= Work to be completed =
Write out the lines of the material below word for word, from the line that contains "Task: Switch to the Schedule step" through the line that contains "Action: point(384,28)", including both of those lines.
** begin Information provided **
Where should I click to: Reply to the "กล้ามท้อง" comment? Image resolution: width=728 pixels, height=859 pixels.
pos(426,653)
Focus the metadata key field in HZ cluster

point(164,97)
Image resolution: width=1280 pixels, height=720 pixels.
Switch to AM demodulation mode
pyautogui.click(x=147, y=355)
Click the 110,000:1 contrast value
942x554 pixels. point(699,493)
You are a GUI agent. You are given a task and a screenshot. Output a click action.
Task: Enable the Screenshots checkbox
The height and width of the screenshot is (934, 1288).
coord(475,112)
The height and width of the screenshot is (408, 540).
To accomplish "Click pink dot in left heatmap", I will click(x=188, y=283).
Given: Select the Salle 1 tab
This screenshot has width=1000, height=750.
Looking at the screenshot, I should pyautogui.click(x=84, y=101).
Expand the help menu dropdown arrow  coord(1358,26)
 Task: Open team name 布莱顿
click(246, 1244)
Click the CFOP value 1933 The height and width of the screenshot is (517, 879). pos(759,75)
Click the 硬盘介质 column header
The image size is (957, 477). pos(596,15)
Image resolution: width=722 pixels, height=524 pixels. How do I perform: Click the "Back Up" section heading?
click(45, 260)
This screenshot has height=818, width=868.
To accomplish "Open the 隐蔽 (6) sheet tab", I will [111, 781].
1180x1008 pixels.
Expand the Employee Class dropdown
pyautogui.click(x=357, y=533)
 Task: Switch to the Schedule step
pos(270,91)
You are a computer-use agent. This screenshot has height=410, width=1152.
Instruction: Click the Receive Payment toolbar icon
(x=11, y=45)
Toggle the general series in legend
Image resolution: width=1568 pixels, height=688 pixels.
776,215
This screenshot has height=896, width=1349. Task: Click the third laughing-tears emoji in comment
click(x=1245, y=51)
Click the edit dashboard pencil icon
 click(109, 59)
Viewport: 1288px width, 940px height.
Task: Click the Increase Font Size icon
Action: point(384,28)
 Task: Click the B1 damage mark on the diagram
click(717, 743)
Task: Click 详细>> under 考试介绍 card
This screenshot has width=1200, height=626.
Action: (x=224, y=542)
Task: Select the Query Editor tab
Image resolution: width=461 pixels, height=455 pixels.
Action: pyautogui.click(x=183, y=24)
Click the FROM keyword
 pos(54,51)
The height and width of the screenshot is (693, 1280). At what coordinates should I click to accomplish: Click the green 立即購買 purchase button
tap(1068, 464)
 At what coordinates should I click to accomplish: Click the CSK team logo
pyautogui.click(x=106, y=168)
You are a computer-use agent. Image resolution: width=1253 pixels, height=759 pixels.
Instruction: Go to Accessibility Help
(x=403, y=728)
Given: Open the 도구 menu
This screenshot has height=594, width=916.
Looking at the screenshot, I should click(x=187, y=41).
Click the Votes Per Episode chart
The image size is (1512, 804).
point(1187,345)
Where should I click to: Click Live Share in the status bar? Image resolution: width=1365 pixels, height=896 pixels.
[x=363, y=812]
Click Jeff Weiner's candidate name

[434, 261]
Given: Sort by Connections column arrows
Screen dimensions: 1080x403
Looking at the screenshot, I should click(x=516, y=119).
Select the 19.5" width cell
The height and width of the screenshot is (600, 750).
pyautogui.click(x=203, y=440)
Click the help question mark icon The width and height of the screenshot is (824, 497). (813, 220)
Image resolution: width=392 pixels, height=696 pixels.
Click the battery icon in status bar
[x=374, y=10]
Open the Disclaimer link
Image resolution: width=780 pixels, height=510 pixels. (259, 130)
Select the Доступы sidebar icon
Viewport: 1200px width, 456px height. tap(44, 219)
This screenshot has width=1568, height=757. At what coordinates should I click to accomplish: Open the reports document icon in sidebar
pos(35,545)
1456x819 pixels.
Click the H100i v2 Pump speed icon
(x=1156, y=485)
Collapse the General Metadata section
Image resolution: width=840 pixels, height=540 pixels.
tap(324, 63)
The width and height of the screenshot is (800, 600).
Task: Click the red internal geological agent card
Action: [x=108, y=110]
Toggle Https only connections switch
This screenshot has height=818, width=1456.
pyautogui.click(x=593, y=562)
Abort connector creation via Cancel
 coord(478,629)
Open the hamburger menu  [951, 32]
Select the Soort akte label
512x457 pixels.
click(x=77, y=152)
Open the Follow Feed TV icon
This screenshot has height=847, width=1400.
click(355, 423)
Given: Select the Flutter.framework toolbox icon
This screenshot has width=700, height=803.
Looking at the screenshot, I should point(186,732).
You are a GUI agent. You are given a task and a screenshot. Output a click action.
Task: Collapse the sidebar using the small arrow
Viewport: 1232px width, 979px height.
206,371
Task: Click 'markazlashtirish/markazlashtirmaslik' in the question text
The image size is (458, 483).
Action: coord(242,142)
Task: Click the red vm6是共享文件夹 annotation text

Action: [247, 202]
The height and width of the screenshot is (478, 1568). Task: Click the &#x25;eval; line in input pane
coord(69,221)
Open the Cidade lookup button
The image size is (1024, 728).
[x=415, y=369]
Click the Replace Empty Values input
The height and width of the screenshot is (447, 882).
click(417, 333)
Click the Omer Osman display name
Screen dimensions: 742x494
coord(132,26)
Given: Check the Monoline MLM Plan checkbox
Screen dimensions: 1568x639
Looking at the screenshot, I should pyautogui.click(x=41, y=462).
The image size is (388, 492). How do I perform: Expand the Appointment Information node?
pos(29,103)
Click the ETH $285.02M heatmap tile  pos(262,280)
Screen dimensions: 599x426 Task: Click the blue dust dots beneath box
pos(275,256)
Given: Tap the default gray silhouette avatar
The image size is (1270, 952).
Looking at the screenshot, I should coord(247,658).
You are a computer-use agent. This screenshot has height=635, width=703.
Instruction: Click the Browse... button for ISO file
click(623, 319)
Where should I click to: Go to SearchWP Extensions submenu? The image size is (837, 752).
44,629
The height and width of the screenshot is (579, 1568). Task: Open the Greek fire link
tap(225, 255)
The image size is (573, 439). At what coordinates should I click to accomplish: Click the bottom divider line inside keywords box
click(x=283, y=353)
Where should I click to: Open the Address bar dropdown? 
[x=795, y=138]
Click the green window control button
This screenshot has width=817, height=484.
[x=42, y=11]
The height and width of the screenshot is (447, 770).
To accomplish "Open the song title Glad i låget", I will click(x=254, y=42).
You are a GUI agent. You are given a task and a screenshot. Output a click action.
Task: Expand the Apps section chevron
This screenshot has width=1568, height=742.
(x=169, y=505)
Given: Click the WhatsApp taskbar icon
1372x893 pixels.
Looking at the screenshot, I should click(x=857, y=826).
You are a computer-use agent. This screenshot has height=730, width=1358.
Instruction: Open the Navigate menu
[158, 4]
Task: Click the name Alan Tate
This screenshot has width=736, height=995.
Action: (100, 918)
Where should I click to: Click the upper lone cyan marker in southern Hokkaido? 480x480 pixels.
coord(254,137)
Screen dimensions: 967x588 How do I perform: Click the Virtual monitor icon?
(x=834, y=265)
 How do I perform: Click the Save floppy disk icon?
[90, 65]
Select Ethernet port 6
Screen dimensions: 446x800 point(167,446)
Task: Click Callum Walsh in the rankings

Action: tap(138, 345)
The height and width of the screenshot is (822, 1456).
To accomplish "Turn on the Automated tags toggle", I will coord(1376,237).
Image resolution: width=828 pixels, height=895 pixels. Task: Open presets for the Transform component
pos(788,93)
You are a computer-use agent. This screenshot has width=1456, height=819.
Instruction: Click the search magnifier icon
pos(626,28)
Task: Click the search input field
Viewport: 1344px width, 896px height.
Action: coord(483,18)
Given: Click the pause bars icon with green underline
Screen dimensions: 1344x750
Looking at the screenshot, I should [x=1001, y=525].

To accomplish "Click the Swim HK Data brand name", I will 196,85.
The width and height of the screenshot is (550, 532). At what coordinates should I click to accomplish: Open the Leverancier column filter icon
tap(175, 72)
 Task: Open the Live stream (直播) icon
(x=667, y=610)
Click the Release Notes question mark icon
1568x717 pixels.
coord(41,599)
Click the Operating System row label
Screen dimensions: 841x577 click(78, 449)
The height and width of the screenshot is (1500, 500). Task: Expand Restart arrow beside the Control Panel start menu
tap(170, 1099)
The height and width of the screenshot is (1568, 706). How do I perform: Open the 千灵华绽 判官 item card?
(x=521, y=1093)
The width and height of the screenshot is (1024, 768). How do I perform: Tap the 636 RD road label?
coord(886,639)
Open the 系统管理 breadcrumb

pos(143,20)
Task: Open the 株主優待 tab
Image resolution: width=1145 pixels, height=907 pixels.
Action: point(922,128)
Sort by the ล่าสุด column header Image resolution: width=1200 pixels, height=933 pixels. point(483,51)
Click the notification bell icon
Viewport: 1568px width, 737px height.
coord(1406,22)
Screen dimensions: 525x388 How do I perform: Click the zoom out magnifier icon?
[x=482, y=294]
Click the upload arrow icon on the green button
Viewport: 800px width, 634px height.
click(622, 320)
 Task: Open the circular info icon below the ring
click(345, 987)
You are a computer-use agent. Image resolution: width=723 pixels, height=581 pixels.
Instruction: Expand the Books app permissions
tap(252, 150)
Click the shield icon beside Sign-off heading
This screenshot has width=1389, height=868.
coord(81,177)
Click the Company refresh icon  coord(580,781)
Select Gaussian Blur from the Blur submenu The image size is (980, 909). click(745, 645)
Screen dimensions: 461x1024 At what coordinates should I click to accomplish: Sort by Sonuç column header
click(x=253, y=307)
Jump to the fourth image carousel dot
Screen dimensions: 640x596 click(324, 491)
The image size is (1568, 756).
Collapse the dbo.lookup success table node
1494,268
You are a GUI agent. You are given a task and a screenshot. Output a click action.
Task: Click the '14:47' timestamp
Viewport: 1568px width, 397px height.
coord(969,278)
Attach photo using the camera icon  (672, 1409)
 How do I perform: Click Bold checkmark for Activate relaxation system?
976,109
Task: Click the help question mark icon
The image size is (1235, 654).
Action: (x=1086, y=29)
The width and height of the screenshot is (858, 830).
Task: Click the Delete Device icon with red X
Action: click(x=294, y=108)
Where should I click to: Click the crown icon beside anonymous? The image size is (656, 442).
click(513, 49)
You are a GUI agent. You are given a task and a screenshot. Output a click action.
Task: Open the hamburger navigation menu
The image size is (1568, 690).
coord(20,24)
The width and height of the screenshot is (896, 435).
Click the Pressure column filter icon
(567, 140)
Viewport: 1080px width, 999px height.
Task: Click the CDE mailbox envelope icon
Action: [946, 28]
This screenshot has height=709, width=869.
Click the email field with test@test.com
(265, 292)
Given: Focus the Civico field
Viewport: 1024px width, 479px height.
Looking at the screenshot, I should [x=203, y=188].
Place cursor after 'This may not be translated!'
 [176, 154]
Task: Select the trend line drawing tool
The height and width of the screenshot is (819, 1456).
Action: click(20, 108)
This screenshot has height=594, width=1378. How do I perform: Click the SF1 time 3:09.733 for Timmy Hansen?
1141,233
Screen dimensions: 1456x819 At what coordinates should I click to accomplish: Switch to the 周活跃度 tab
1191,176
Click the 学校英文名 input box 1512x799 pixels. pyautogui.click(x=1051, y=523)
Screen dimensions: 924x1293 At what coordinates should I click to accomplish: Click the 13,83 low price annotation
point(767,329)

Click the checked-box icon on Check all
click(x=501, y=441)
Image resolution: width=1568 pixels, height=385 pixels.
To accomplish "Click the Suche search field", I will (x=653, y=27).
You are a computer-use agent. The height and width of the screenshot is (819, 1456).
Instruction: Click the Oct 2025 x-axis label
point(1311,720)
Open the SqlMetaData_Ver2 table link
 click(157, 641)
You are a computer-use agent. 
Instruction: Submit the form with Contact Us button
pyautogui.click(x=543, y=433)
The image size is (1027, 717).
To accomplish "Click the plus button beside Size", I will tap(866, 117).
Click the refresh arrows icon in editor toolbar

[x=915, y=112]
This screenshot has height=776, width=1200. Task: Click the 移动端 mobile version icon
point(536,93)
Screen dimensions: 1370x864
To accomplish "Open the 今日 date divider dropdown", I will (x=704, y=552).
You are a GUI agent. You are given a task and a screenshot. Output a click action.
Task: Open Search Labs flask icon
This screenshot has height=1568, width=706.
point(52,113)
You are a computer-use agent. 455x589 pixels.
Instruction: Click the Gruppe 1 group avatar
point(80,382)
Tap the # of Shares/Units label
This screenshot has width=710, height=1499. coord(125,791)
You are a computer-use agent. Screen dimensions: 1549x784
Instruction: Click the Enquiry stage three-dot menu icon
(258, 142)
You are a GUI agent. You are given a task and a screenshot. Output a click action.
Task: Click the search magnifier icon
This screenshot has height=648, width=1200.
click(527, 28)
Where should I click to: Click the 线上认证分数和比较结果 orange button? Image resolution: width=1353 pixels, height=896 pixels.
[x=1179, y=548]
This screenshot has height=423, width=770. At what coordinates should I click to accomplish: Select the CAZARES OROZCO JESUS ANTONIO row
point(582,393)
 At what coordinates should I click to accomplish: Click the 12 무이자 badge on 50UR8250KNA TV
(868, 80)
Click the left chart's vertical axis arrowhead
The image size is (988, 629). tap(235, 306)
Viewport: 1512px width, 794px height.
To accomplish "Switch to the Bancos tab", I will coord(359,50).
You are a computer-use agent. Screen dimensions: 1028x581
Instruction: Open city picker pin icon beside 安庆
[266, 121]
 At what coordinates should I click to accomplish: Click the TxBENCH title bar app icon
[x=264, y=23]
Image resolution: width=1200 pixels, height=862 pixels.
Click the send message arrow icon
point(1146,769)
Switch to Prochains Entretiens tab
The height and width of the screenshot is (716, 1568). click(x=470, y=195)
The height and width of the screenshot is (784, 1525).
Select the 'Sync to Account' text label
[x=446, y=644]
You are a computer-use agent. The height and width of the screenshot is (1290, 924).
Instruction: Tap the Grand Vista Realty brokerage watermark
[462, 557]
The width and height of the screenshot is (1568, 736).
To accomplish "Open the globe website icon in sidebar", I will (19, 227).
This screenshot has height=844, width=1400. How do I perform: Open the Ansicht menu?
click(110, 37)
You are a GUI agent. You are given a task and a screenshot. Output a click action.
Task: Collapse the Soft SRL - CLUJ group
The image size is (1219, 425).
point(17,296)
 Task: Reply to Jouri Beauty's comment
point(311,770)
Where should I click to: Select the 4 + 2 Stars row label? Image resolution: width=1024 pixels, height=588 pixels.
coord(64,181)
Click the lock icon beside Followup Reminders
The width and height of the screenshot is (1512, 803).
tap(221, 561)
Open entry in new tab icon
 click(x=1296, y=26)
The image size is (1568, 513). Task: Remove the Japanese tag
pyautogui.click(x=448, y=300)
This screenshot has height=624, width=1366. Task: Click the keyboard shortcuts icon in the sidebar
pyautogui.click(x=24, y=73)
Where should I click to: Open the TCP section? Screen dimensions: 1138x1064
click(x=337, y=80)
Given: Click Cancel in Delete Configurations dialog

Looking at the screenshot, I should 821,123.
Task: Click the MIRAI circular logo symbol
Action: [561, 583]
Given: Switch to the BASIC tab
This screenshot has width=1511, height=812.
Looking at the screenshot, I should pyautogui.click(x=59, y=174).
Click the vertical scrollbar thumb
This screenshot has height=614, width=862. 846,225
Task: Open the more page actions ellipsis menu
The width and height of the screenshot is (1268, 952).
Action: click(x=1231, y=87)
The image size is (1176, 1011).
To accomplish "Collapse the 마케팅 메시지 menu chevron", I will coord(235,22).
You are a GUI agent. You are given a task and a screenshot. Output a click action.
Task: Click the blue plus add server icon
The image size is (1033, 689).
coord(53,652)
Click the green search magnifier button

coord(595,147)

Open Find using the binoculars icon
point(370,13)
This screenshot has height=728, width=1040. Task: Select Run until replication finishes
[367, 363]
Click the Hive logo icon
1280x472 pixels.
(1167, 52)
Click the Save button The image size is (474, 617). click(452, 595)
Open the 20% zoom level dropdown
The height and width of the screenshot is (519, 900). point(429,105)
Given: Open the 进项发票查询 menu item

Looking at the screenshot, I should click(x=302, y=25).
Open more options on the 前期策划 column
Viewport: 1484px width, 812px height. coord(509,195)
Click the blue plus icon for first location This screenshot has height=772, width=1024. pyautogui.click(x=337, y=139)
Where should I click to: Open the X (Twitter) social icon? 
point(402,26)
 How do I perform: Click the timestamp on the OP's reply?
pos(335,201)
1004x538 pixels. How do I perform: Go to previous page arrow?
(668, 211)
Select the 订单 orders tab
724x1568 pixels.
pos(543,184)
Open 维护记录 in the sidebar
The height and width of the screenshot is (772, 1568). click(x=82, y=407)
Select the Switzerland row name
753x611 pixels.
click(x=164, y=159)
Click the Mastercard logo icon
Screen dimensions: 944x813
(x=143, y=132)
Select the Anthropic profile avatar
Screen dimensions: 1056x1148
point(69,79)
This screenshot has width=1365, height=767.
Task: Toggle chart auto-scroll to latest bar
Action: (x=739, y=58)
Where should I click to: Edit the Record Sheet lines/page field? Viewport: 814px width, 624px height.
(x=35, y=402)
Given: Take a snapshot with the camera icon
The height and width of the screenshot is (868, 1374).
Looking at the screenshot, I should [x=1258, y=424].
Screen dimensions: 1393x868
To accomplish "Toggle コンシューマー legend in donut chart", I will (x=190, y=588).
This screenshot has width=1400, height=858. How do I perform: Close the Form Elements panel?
** end Information provided **
= Task answer =
 Task: Switch to the Schedule step
pos(270,91)
You are a computer-use agent. This screenshot has height=410, width=1152.
Instruction: Click the Receive Payment toolbar icon
(x=11, y=45)
Toggle the general series in legend
Image resolution: width=1568 pixels, height=688 pixels.
776,215
This screenshot has height=896, width=1349. Task: Click the third laughing-tears emoji in comment
click(x=1245, y=51)
Click the edit dashboard pencil icon
 click(109, 59)
Viewport: 1288px width, 940px height.
Task: Click the Increase Font Size icon
Action: point(384,28)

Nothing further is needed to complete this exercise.